*** Provided records ***
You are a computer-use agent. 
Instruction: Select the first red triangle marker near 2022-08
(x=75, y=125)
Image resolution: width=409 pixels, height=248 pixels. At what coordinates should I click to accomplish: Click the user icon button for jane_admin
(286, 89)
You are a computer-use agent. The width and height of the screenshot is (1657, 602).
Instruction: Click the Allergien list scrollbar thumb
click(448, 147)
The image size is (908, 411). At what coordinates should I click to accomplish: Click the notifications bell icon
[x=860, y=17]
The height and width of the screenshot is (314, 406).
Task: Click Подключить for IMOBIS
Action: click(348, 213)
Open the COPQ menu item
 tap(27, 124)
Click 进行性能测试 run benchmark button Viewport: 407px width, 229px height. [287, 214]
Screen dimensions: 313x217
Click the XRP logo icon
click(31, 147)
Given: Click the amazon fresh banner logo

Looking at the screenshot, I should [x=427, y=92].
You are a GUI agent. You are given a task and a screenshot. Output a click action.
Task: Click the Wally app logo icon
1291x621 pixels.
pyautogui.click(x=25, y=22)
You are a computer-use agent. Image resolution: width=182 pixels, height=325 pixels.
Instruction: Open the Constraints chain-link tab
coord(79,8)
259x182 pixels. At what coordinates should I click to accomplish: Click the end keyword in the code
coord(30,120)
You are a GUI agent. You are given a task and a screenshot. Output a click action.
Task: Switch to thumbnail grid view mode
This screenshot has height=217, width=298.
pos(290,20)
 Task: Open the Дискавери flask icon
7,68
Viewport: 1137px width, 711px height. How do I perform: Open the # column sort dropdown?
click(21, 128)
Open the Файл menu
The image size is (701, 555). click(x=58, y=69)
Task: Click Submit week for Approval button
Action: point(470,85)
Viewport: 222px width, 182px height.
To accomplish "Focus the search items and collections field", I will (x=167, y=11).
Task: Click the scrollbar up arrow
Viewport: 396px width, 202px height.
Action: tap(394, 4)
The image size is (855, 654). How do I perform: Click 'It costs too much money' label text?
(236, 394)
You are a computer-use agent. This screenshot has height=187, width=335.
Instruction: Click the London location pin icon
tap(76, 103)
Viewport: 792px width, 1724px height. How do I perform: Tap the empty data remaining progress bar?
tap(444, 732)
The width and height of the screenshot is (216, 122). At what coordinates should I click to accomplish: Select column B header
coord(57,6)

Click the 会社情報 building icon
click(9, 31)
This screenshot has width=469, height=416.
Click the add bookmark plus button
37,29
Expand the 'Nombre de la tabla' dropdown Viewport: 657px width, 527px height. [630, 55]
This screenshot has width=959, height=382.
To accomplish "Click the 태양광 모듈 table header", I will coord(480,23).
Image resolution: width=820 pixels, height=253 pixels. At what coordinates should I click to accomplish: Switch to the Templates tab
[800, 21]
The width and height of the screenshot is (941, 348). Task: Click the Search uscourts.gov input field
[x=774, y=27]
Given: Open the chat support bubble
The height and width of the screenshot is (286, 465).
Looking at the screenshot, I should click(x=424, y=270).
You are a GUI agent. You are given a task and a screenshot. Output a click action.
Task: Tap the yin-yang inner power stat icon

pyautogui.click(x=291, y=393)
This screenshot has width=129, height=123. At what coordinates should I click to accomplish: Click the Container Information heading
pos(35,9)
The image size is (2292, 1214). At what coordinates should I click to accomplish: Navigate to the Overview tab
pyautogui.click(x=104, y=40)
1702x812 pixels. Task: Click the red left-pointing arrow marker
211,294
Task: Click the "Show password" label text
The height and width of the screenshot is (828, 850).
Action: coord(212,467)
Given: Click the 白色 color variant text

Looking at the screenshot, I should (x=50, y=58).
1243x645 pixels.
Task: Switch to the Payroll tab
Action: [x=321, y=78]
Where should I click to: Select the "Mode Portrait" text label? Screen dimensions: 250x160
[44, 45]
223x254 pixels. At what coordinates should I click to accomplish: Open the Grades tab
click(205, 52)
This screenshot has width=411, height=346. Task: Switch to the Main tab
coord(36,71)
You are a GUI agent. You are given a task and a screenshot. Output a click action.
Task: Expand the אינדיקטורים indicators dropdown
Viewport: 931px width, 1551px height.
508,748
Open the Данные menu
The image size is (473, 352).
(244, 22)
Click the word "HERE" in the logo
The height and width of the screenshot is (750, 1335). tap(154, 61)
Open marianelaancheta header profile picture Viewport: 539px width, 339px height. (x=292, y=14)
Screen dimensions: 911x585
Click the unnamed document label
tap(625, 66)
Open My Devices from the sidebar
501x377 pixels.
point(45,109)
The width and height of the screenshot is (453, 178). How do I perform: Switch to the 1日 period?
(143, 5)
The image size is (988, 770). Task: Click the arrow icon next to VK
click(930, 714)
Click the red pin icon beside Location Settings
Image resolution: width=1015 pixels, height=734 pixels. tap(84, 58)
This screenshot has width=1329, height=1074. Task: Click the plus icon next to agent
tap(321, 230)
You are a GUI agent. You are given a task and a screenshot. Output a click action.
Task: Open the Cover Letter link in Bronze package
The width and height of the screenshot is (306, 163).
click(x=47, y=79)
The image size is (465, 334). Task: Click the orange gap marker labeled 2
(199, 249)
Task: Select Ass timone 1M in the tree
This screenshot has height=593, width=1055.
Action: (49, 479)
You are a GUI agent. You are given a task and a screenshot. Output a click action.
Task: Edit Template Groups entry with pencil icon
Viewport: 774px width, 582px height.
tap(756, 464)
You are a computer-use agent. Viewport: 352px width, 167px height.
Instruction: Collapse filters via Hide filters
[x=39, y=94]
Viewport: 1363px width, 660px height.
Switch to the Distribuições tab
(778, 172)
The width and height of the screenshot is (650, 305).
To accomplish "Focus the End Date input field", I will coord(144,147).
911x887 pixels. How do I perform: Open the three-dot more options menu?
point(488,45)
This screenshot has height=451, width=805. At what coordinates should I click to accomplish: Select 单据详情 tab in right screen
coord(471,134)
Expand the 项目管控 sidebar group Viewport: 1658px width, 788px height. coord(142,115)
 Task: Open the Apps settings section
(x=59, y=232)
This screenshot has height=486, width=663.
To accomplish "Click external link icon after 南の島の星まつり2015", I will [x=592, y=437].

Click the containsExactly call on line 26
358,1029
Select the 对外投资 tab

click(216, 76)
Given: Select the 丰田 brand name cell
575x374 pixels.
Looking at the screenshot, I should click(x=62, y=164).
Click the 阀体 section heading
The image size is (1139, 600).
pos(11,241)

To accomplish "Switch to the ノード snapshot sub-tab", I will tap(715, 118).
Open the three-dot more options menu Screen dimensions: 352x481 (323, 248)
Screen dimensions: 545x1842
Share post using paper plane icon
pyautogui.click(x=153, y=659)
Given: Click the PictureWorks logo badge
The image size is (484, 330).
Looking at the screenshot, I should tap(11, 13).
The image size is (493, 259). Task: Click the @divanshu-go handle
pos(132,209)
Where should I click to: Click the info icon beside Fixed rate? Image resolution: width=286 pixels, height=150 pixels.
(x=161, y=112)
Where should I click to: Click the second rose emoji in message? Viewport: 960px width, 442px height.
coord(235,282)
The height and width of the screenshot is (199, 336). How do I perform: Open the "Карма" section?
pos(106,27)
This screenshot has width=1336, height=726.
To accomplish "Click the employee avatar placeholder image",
*** End of Provided records ***
» Exercise instructions
Exactly as written, output the material once more.

» Answer space
You are a computer-use agent. 
Instruction: Select the first red triangle marker near 2022-08
(x=75, y=125)
Image resolution: width=409 pixels, height=248 pixels. At what coordinates should I click to accomplish: Click the user icon button for jane_admin
(286, 89)
You are a computer-use agent. The width and height of the screenshot is (1657, 602).
Instruction: Click the Allergien list scrollbar thumb
click(448, 147)
The image size is (908, 411). At what coordinates should I click to accomplish: Click the notifications bell icon
[x=860, y=17]
The height and width of the screenshot is (314, 406).
Task: Click Подключить for IMOBIS
Action: click(348, 213)
Open the COPQ menu item
 tap(27, 124)
Click 进行性能测试 run benchmark button Viewport: 407px width, 229px height. [287, 214]
Screen dimensions: 313x217
Click the XRP logo icon
click(31, 147)
Given: Click the amazon fresh banner logo

Looking at the screenshot, I should [x=427, y=92].
You are a GUI agent. You are given a task and a screenshot. Output a click action.
Task: Click the Wally app logo icon
1291x621 pixels.
pyautogui.click(x=25, y=22)
You are a computer-use agent. Image resolution: width=182 pixels, height=325 pixels.
Instruction: Open the Constraints chain-link tab
coord(79,8)
259x182 pixels. At what coordinates should I click to accomplish: Click the end keyword in the code
coord(30,120)
You are a GUI agent. You are given a task and a screenshot. Output a click action.
Task: Switch to thumbnail grid view mode
This screenshot has height=217, width=298.
pos(290,20)
 Task: Open the Дискавери flask icon
7,68
Viewport: 1137px width, 711px height. How do I perform: Open the # column sort dropdown?
click(21, 128)
Open the Файл menu
The image size is (701, 555). click(x=58, y=69)
Task: Click Submit week for Approval button
Action: point(470,85)
Viewport: 222px width, 182px height.
To accomplish "Focus the search items and collections field", I will (x=167, y=11).
Task: Click the scrollbar up arrow
Viewport: 396px width, 202px height.
Action: tap(394, 4)
The image size is (855, 654). How do I perform: Click 'It costs too much money' label text?
(236, 394)
You are a computer-use agent. This screenshot has height=187, width=335.
Instruction: Click the London location pin icon
tap(76, 103)
Viewport: 792px width, 1724px height. How do I perform: Tap the empty data remaining progress bar?
tap(444, 732)
The width and height of the screenshot is (216, 122). At what coordinates should I click to accomplish: Select column B header
coord(57,6)

Click the 会社情報 building icon
click(9, 31)
This screenshot has width=469, height=416.
Click the add bookmark plus button
37,29
Expand the 'Nombre de la tabla' dropdown Viewport: 657px width, 527px height. [630, 55]
This screenshot has width=959, height=382.
To accomplish "Click the 태양광 모듈 table header", I will coord(480,23).
Image resolution: width=820 pixels, height=253 pixels. At what coordinates should I click to accomplish: Switch to the Templates tab
[800, 21]
The width and height of the screenshot is (941, 348). Task: Click the Search uscourts.gov input field
[x=774, y=27]
Given: Open the chat support bubble
The height and width of the screenshot is (286, 465).
Looking at the screenshot, I should click(x=424, y=270).
You are a GUI agent. You are given a task and a screenshot. Output a click action.
Task: Tap the yin-yang inner power stat icon

pyautogui.click(x=291, y=393)
This screenshot has width=129, height=123. At what coordinates should I click to accomplish: Click the Container Information heading
pos(35,9)
The image size is (2292, 1214). At what coordinates should I click to accomplish: Navigate to the Overview tab
pyautogui.click(x=104, y=40)
1702x812 pixels. Task: Click the red left-pointing arrow marker
211,294
Task: Click the "Show password" label text
The height and width of the screenshot is (828, 850).
Action: coord(212,467)
Given: Click the 白色 color variant text

Looking at the screenshot, I should (x=50, y=58).
1243x645 pixels.
Task: Switch to the Payroll tab
Action: [x=321, y=78]
Where should I click to: Select the "Mode Portrait" text label? Screen dimensions: 250x160
[44, 45]
223x254 pixels. At what coordinates should I click to accomplish: Open the Grades tab
click(205, 52)
This screenshot has width=411, height=346. Task: Switch to the Main tab
coord(36,71)
You are a GUI agent. You are given a task and a screenshot. Output a click action.
Task: Expand the אינדיקטורים indicators dropdown
Viewport: 931px width, 1551px height.
508,748
Open the Данные menu
The image size is (473, 352).
(244, 22)
Click the word "HERE" in the logo
The height and width of the screenshot is (750, 1335). tap(154, 61)
Open marianelaancheta header profile picture Viewport: 539px width, 339px height. (x=292, y=14)
Screen dimensions: 911x585
Click the unnamed document label
tap(625, 66)
Open My Devices from the sidebar
501x377 pixels.
point(45,109)
The width and height of the screenshot is (453, 178). How do I perform: Switch to the 1日 period?
(143, 5)
The image size is (988, 770). Task: Click the arrow icon next to VK
click(930, 714)
Click the red pin icon beside Location Settings
Image resolution: width=1015 pixels, height=734 pixels. tap(84, 58)
This screenshot has width=1329, height=1074. Task: Click the plus icon next to agent
tap(321, 230)
You are a GUI agent. You are given a task and a screenshot. Output a click action.
Task: Open the Cover Letter link in Bronze package
The width and height of the screenshot is (306, 163).
click(x=47, y=79)
The image size is (465, 334). Task: Click the orange gap marker labeled 2
(199, 249)
Task: Select Ass timone 1M in the tree
This screenshot has height=593, width=1055.
Action: (49, 479)
You are a GUI agent. You are given a task and a screenshot. Output a click action.
Task: Edit Template Groups entry with pencil icon
Viewport: 774px width, 582px height.
tap(756, 464)
You are a computer-use agent. Viewport: 352px width, 167px height.
Instruction: Collapse filters via Hide filters
[x=39, y=94]
Viewport: 1363px width, 660px height.
Switch to the Distribuições tab
(778, 172)
The width and height of the screenshot is (650, 305).
To accomplish "Focus the End Date input field", I will coord(144,147).
911x887 pixels. How do I perform: Open the three-dot more options menu?
point(488,45)
This screenshot has height=451, width=805. At what coordinates should I click to accomplish: Select 单据详情 tab in right screen
coord(471,134)
Expand the 项目管控 sidebar group Viewport: 1658px width, 788px height. coord(142,115)
 Task: Open the Apps settings section
(x=59, y=232)
This screenshot has height=486, width=663.
To accomplish "Click external link icon after 南の島の星まつり2015", I will [x=592, y=437].

Click the containsExactly call on line 26
358,1029
Select the 对外投资 tab

click(216, 76)
Given: Select the 丰田 brand name cell
575x374 pixels.
Looking at the screenshot, I should click(x=62, y=164).
Click the 阀体 section heading
The image size is (1139, 600).
pos(11,241)

To accomplish "Switch to the ノード snapshot sub-tab", I will tap(715, 118).
Open the three-dot more options menu Screen dimensions: 352x481 (323, 248)
Screen dimensions: 545x1842
Share post using paper plane icon
pyautogui.click(x=153, y=659)
Given: Click the PictureWorks logo badge
The image size is (484, 330).
Looking at the screenshot, I should tap(11, 13).
The image size is (493, 259). Task: Click the @divanshu-go handle
pos(132,209)
Where should I click to: Click the info icon beside Fixed rate? Image resolution: width=286 pixels, height=150 pixels.
(x=161, y=112)
Where should I click to: Click the second rose emoji in message? Viewport: 960px width, 442px height.
coord(235,282)
The height and width of the screenshot is (199, 336). How do I perform: Open the "Карма" section?
pos(106,27)
This screenshot has width=1336, height=726.
To accomplish "Click the employee avatar placeholder image",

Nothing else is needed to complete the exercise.